"Lolita", de Vladimir Nabokov
Por Maria José Oliveira

Nabokov tinha 56 anos quando recebeu, com "Lolita", a notoriedade há tanto merecida. Mas não foi poupado ao absurdo escândalo que envolveu a sua publicação.

Em 1954, muitas décadas depois de ter abandonado, contra a sua vontade, a sua amada Rússia, Vladimir Nabokov (1899-1977), termina o manuscrito de “Lolita”. No país de exílio, os Estados Unidos, entrega cópias do romance a quatro editoras. Todas recusam — alegam escândalo, obscenidade, eventual processo criminal. Nabokov, embora tivesse feito muitas renúncias ao longo da sua vida, não desiste. Envia o livro para uma pequenina editora, Olímpia Press, em Paris, onde vivera até 1940, e o editor não recusa o romance.

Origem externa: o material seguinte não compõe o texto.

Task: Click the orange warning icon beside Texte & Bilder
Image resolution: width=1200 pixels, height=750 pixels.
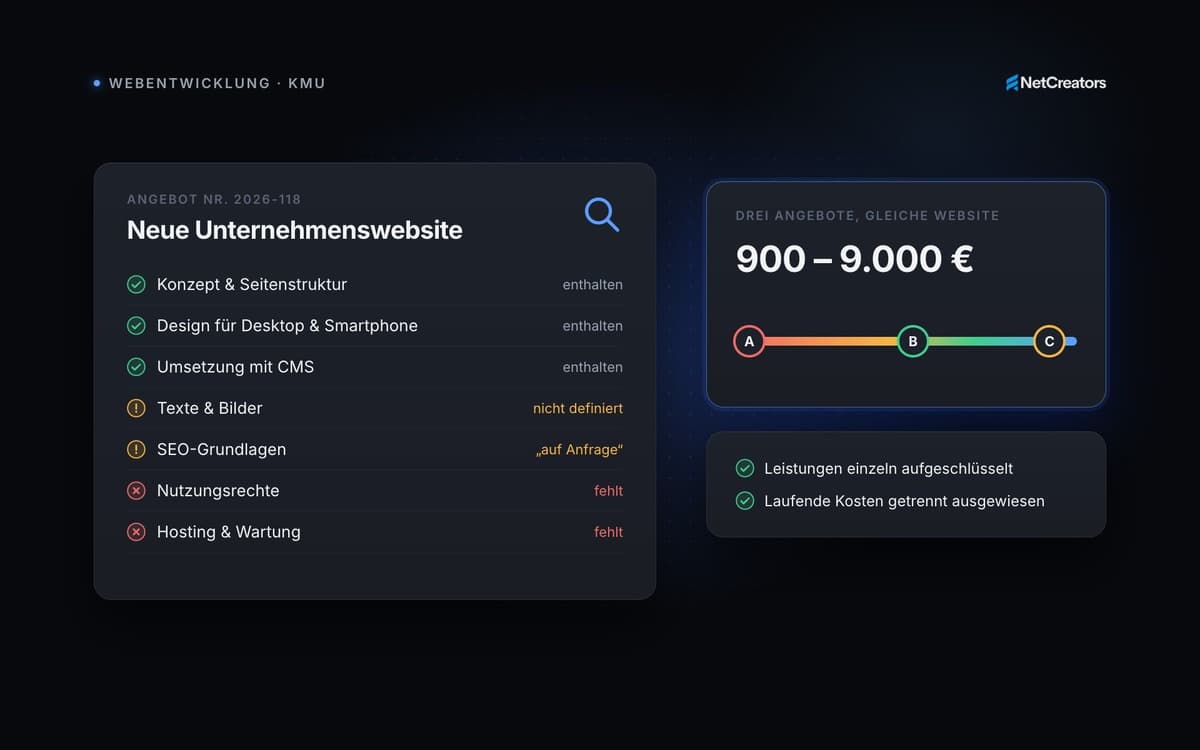Action: coord(136,408)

Em 1955, a “ousadia” concretiza-se e “Lolita” sai do prelo. E perante essa obra-prima — “Lolita, luz da minha vida, fogo da minha virilidade, meu pecado, minha alma”, assim começa o romance —, os leitores escavam trincheiras. De um lado, figuram aqueles que se deixam embalar na vertigem e no delírio de Humbert Humbert, oscilando entre a compaixão e o assombro; do outro, erguem-se o asco, a insistência em rotular o livro de pornográfico, a perseguição supostamente moralista daqueles que chamam a Nabokov, então com 56 anos, um “autor obsceno”. Ele, que escreveu, de forma magistral, a dor da infância perdida, a paixão proibida, a crueldade de amar e sentir esse amor como um pecado e um drama terrível, a tragédia que é a inexorabilidade do tempo. “Lolita” é uma confissão. A trágica confissão de um amor que aniquila, escrita por Humbert Humbert (H.H.) durante os seus dias de presídio, antes do julgamento por homicídio. Narrado na primeira pessoa, “Lolita” é um relato que leva, por vezes, o leitor a confrontar-se com enigmas — há momentos que envolvem dúvidas quanto à sua veracidade, situações que parecem derivadas da imaginação de H.H.

“Lolita” não se conta em breves palavras — o romance adquire uma dimensão de sombras e luz que invalida a sua fragmentação. Tentemos, pois, esboçar uma concisa (mas superficial) descrição: Humbert Humbert, 42 anos, é um emigrante europeu, professor de Literatura Inglesa, que decide alugar uma casa num subúrbio norte-americano a Charlotte Haze. No dia em que visita a casa regressa ao passado, à dor do paraíso perdido, ao vislumbrar no jardim Dolores Haze, Lolita — uma rapariga de 12 anos, “numa esteira estendida num charco de sol, seminua, ajoelhada e girando sobre os joelhos”.

Humbert é um pedófilo, diz-nos. Lolita torna-se a “luz” da sua vida e esse reconhecimento do amor é dilacerante. Nunca mais poderá separar-se de Lolita, sabe-o. Casa com Charlotte com o intuito de a matar, mas a mãe de Lolita acaba por morrer atropelada. Lolita não é a ingénua menina que Humbert imagina — uma imagem viva disso mesmo é o primeiro encontro amoroso, no qual Lolita propõe a H.H. um despurado “jogo” sexual. Ao longo de dois anos, vivem em fuga, dormindo em motéis de estrada, numa viagem em que o amor, a crueldade e a perversidade se cruzam.